Nei giorni precedenti le festività per la Pasqua del 2012 le previsioni parlavano di un calo di turisti nelle città italiane e di una buona fetta della popolazione che avrebbe rinunciato alle vacanze a causa della crisi.

E le precisioni si sono rivelate veritiere. Nelle città italiane si è registrata una diminuzione delle presenze di circa il 10% rispetto allo scorso anno.

Complice la crisi economica e il maltempo che ha vessato l’Italia in questi giorni molte delle città d’arte italiane sono rimaste quasi vuote.

L’unica meta che ha registrato un aumento delle presenze è stata l’Isola del Giglio, sulle cui coste giace ancora il relitto semi sommerso della Costa Concordia, affondata la notte del 13 gennaio.

Per il resto le città italiane non hanno visto la stessa affluenza di vacanzieri registrata negli anni precedenti, fatto che ha messo in allarme l’intero settore. Solo il 9,5 milioni gli italiani che hanno potuto permettersi una vacanza con almeno una notte in albergo, la maggior parte dei quali è rimasta in Italia.

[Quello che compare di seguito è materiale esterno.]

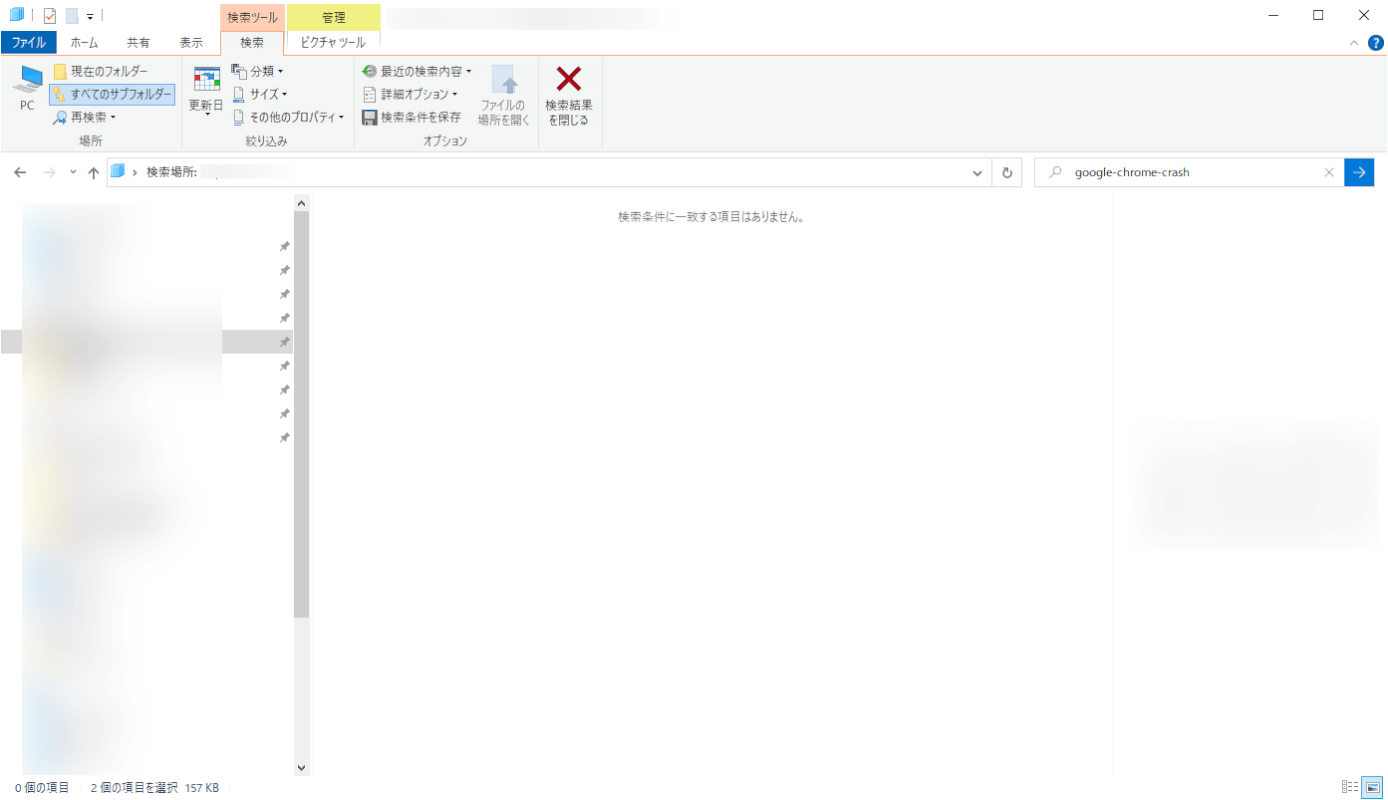
Task: Open the ファイル menu
Action: point(29,42)
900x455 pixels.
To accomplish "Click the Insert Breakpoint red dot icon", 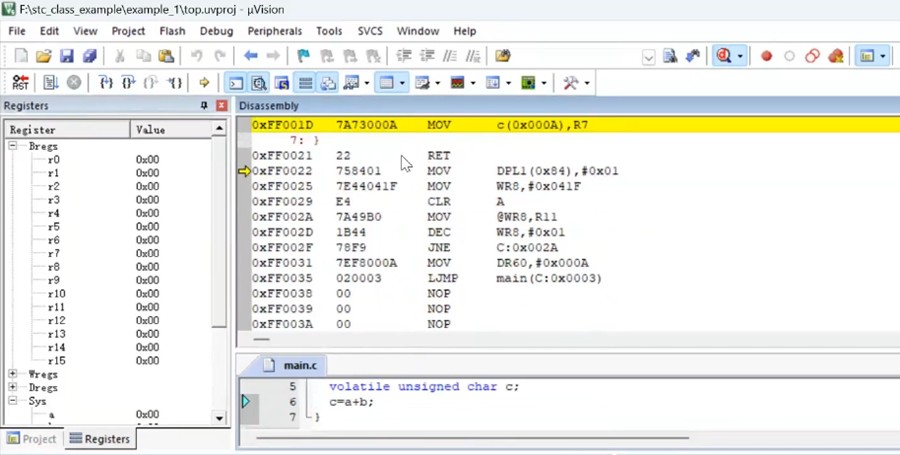I will coord(767,57).
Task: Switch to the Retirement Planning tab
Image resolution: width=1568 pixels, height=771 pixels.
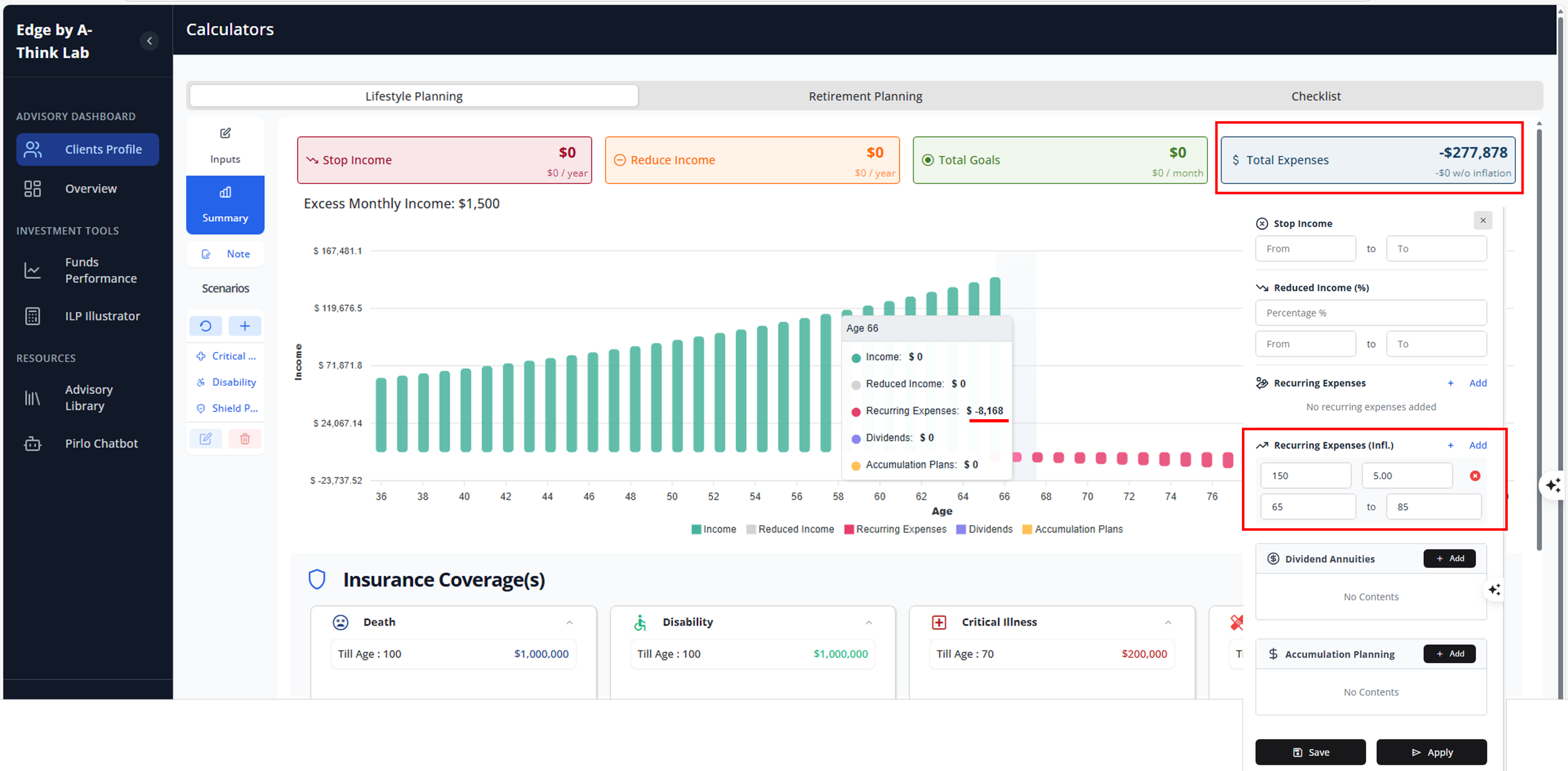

Le mete più gettonate del paese sono state le città d’arte più famose, come Roma, Firenze e Venezia. Da registrare poi il rinnovato successo di Napoli, che, in questi giorni, ospita l’America’s Cup.

Mete più vicine e meno giorni di vacanza, questo il trend delle giorni di Pasqua, che, sembra, sarà riconfermato anche per le ferie estive.